"A heroine whom no-one but myself will much like," the author famously proclaimed.
In fact, in any league of likeability Miss Woodhouse is streets ahead of Miss Fanny - the ostentatiously "meek" heroine of Mansfield Park.
Meek Emma is not. Indeed it is her sense of absolute sovereignty over her little world of Highbury - her right, as she presumes, to dispose of the marriage choices of those in her circle - which brings her to grief. And that grief, by the familiar course of the heroine's moral education in Austen's fiction, makes her, through remorse and repentance, a mature woman capable of forming correct judgements.
Not least about whom Miss Woodhouse herself will marry. Emma, of all the six great novels, is the one which conforms most closely to Austen's famous formula that "three or four families in a country village is the very thing to work on". Emma is, by general agreement, the "quietest" of the novels. Some have complained that there is not enough of a story in it, but others, as this guide shows, have found the plot in Emma the most successful Austen achieved.

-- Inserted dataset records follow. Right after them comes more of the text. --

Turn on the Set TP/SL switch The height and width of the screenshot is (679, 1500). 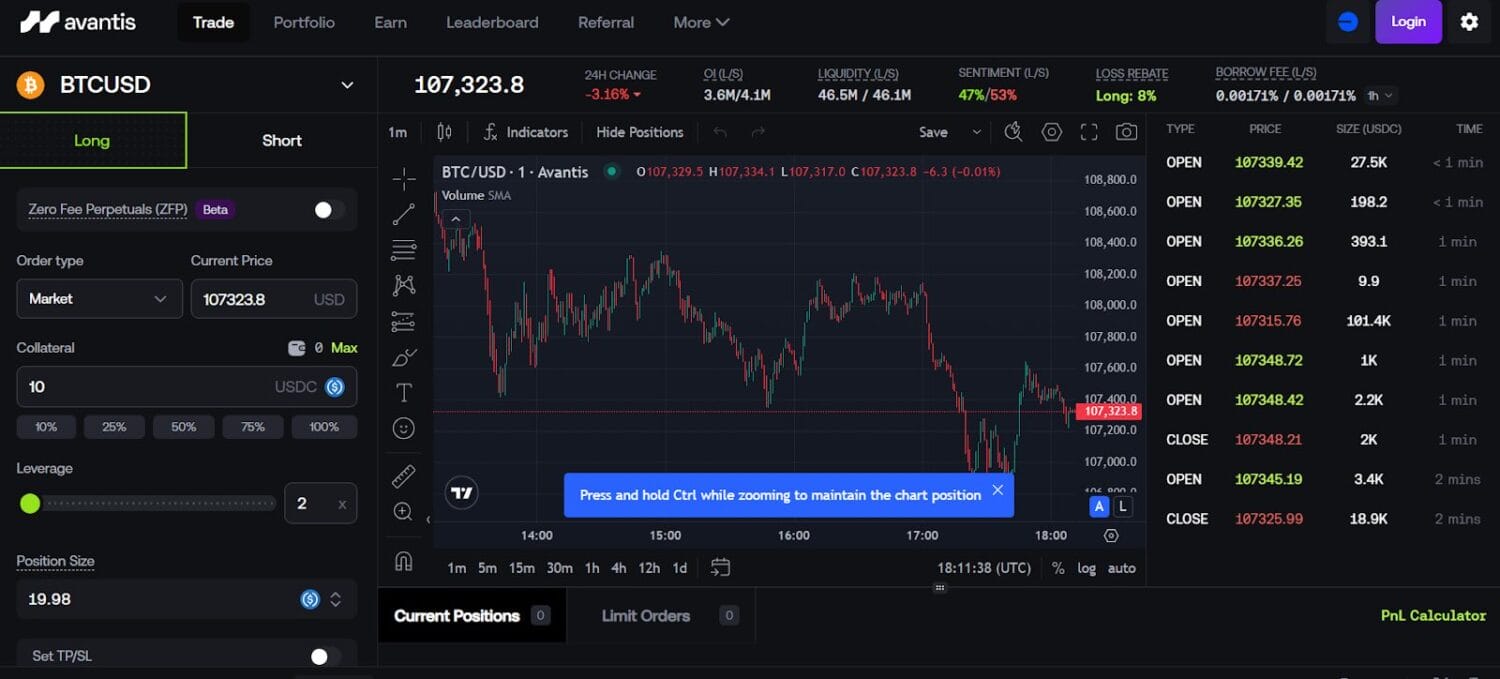[324, 656]
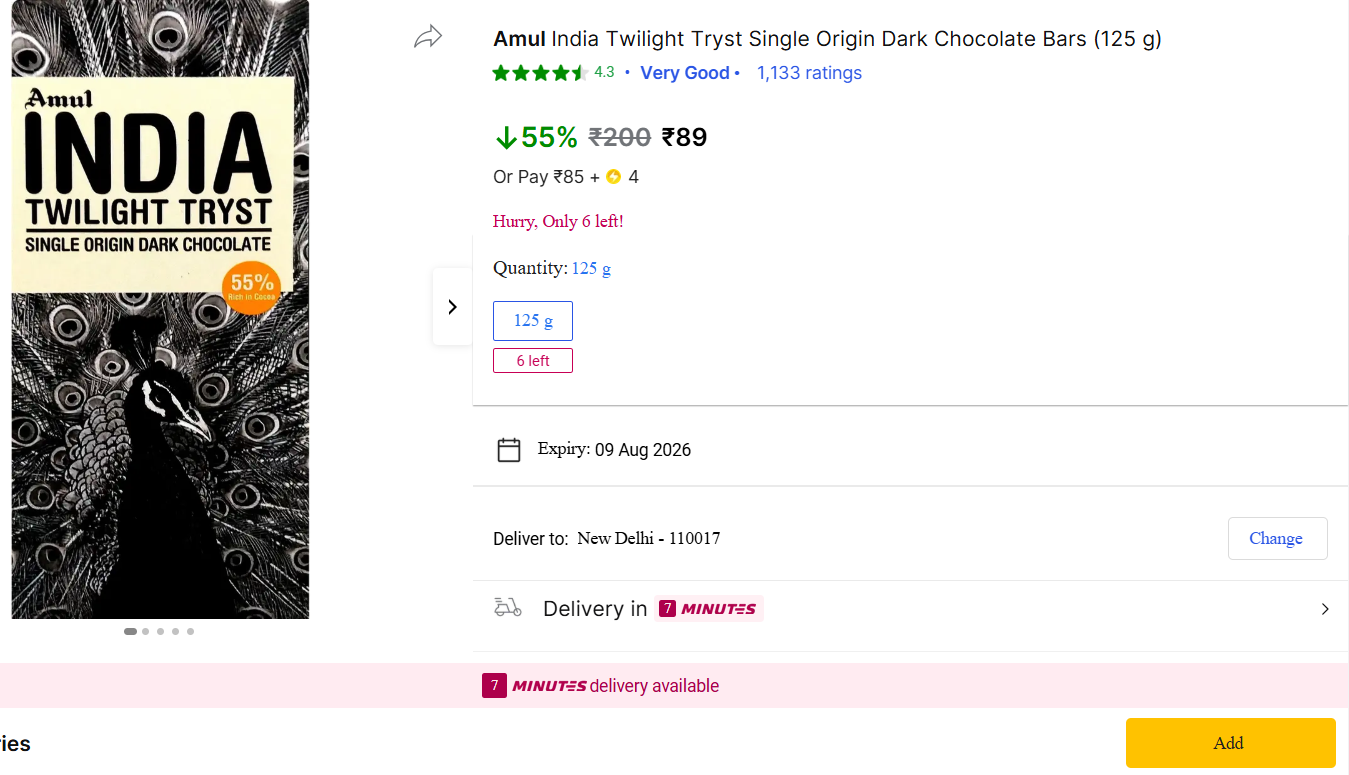1349x775 pixels.
Task: Open the 1,133 ratings link
Action: coord(809,73)
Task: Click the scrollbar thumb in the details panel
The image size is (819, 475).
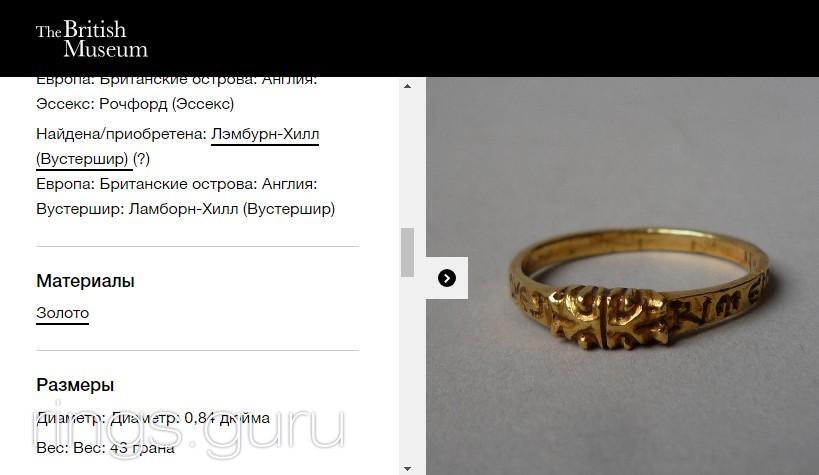Action: [407, 252]
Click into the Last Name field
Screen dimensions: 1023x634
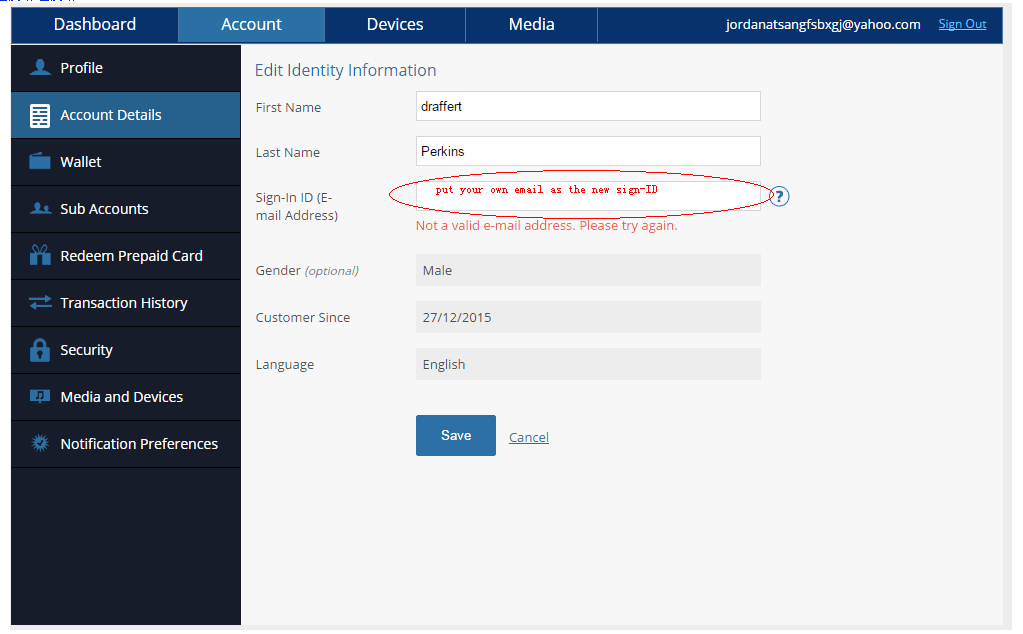click(x=588, y=152)
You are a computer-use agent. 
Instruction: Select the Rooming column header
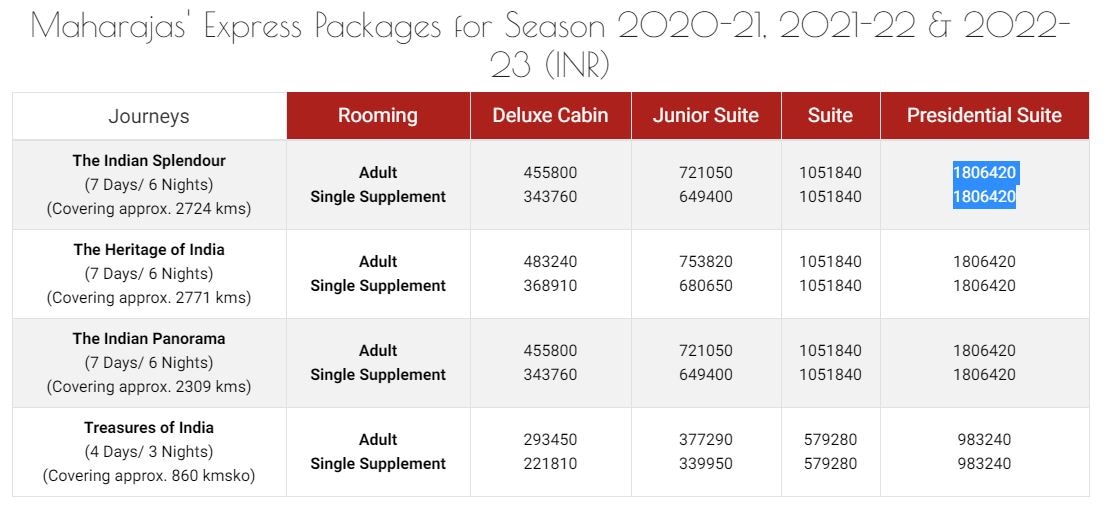pos(377,115)
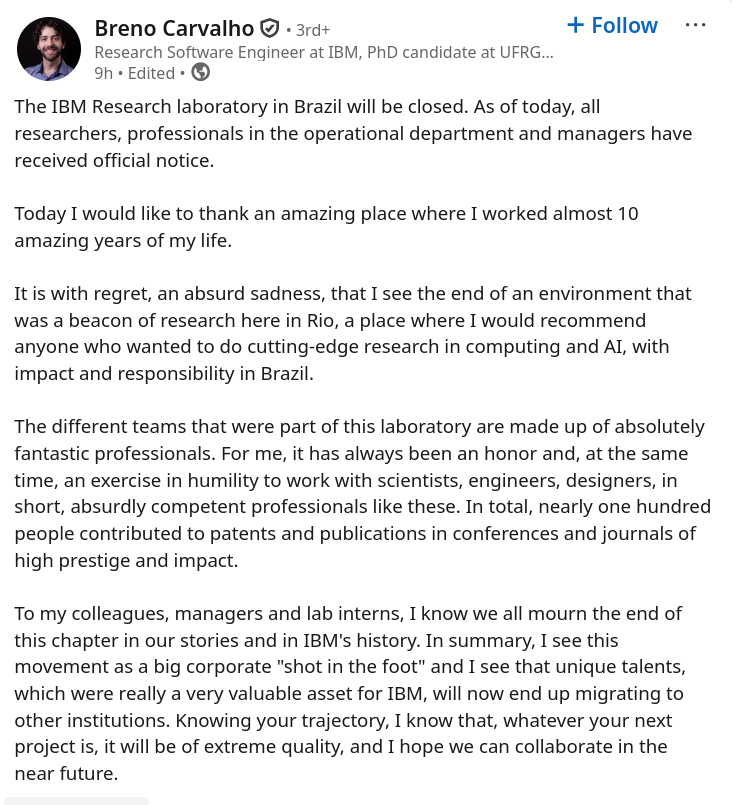Click the 3rd+ connection degree label

pyautogui.click(x=312, y=30)
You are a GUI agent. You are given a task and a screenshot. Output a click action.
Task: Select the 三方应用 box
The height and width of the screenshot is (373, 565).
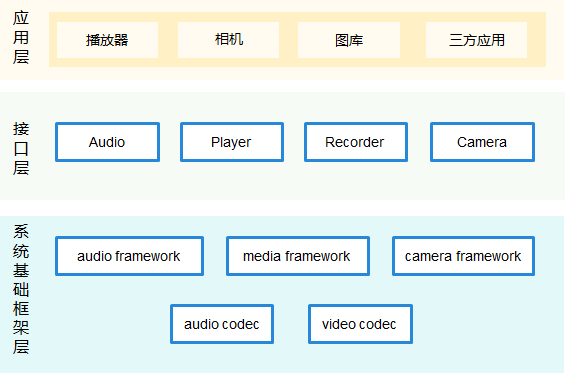point(476,40)
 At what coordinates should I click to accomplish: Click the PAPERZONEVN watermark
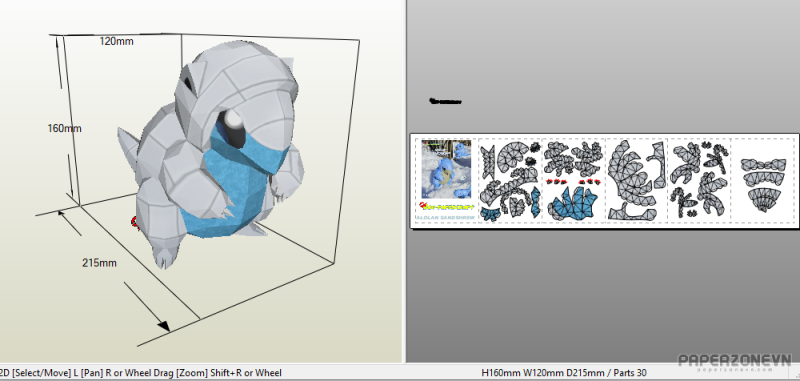tap(735, 361)
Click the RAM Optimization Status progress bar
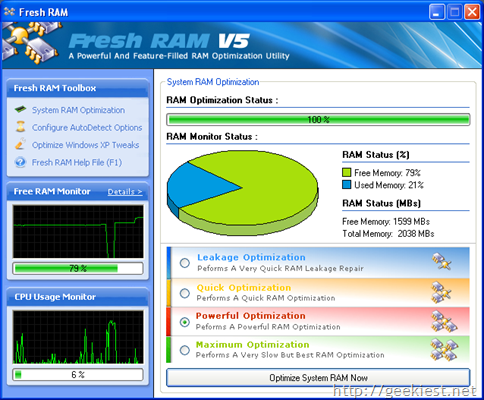This screenshot has height=400, width=484. (x=318, y=120)
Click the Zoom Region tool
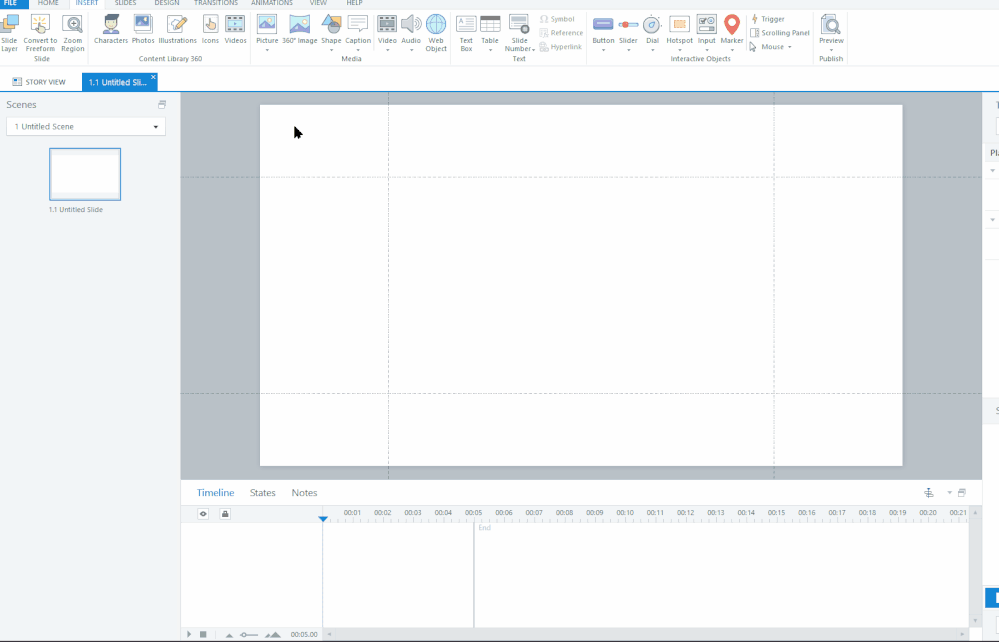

It is, for example, unusual among the sextet in playing a cunning trick on the reader who - unless they are sharp (sharper certainly than Miss Woodhouse) - may well be deluded as to which eligible young (or less than young) man the heroine will end up spending the rest of her life with. Or whether, given her frequently uttered distaste for marriage, she will end up the only unwed of the six heroines at the end of it all.